**SUPPLIED INFORMATION**
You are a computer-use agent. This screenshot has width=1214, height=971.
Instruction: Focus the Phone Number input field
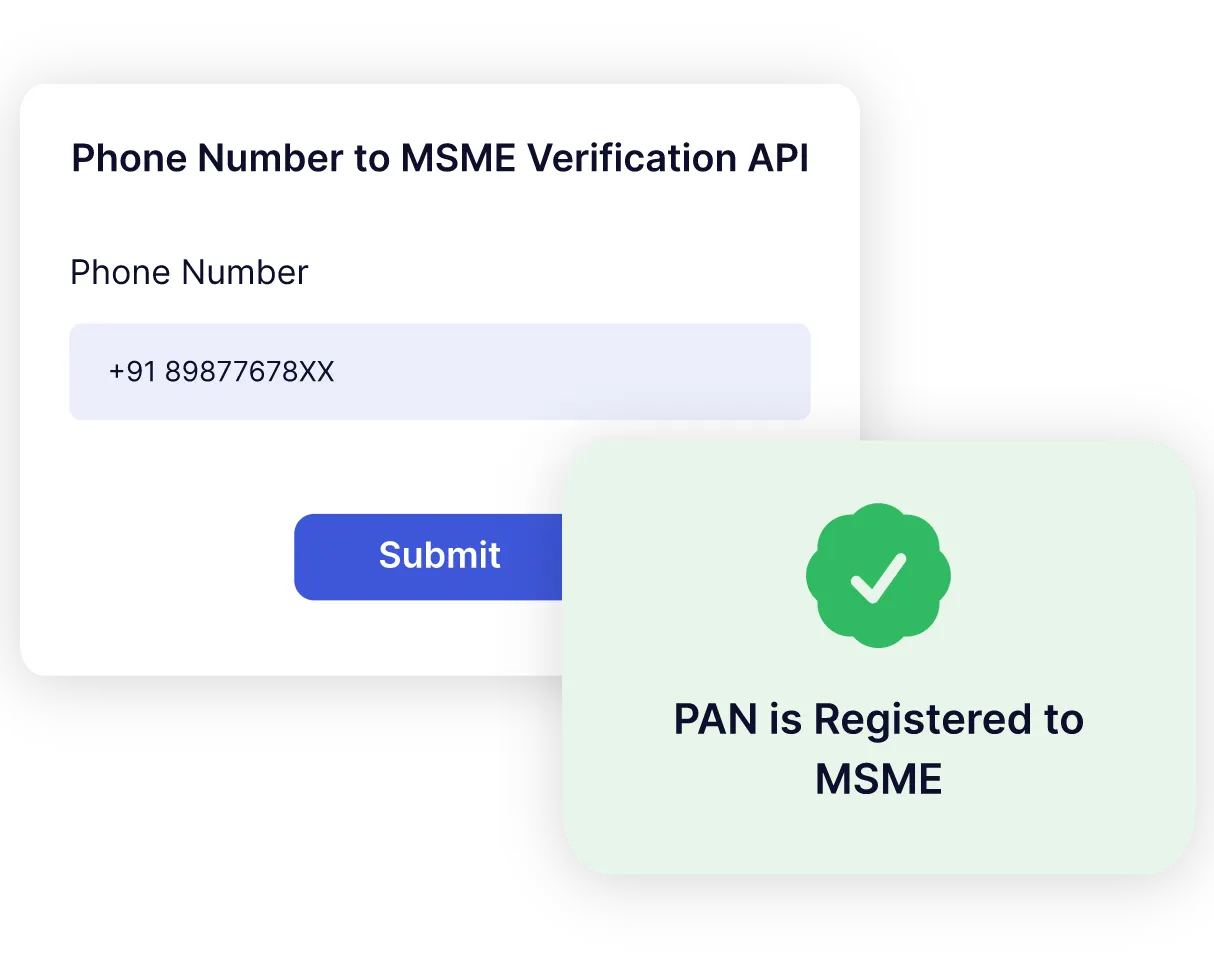coord(440,372)
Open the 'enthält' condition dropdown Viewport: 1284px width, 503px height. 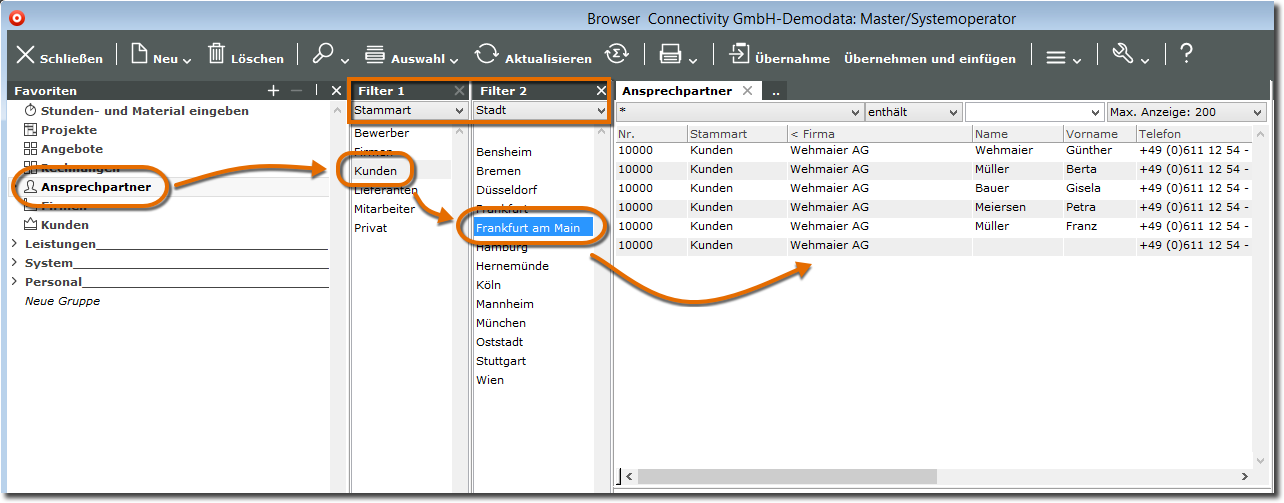[913, 112]
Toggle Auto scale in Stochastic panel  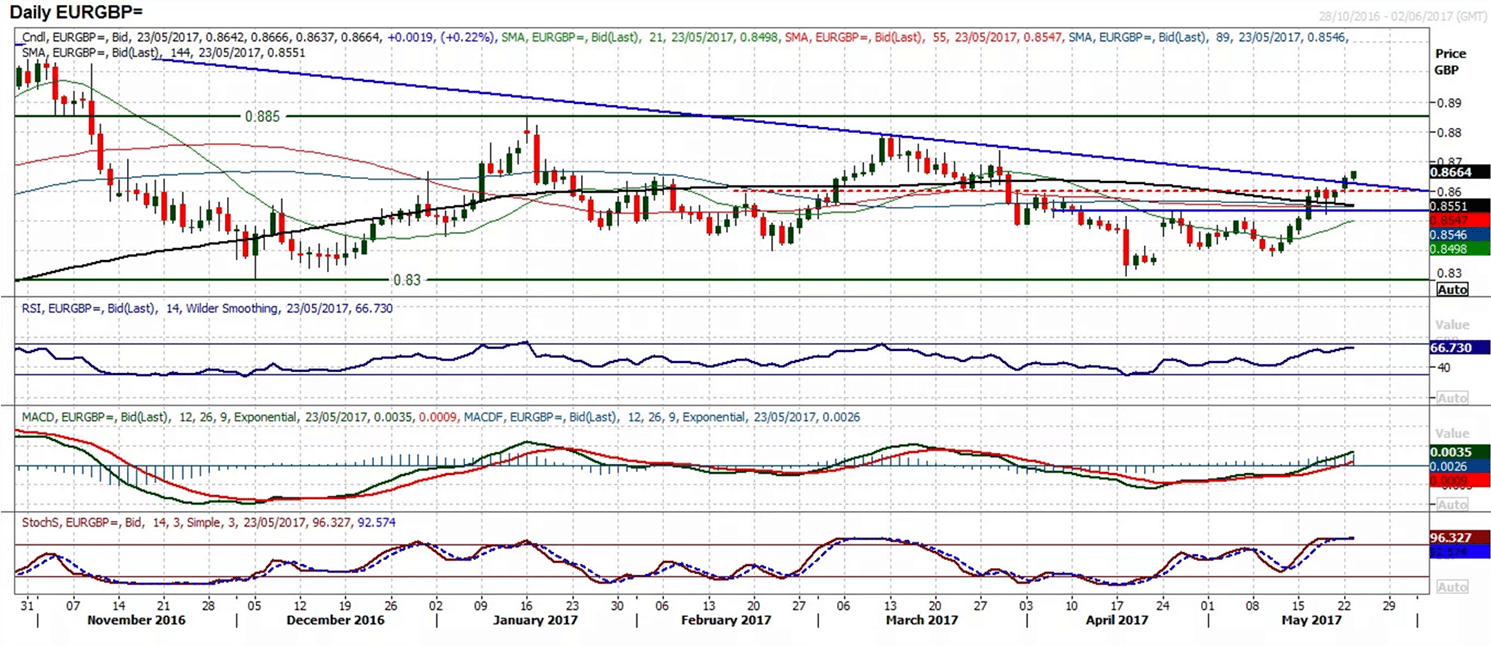click(1451, 590)
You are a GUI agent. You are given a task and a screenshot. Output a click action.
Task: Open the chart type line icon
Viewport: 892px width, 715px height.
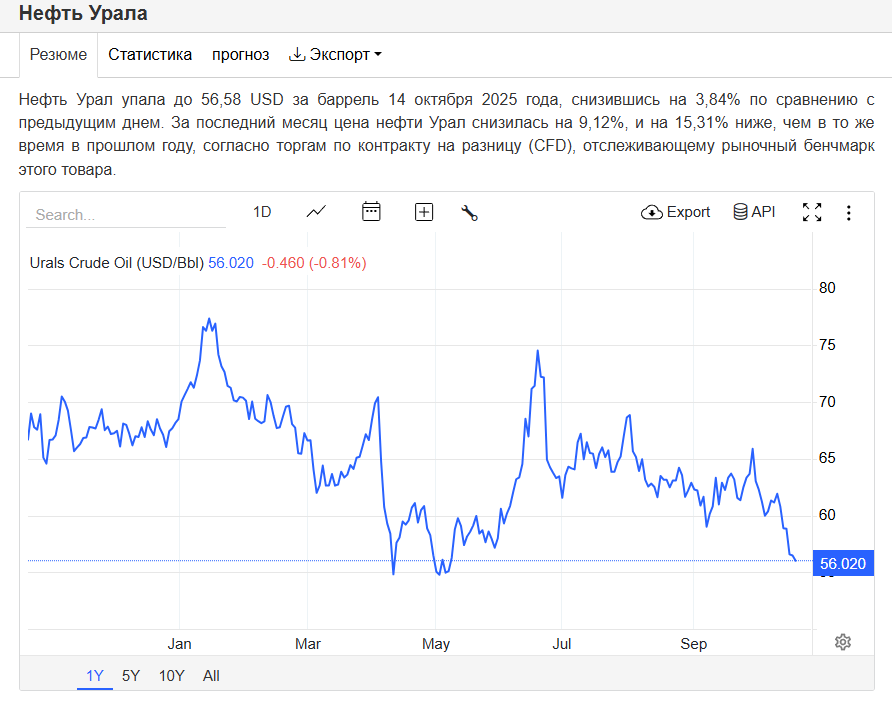(x=317, y=212)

**EXERCISE**
Copy each line of the records above that carries the word "agent".

**RESPONSE TO THE TASK**
You are a computer-use agent. This screenshot has width=1214, height=971.
You are a GUI agent. You are given a task and a screenshot. Output a click action.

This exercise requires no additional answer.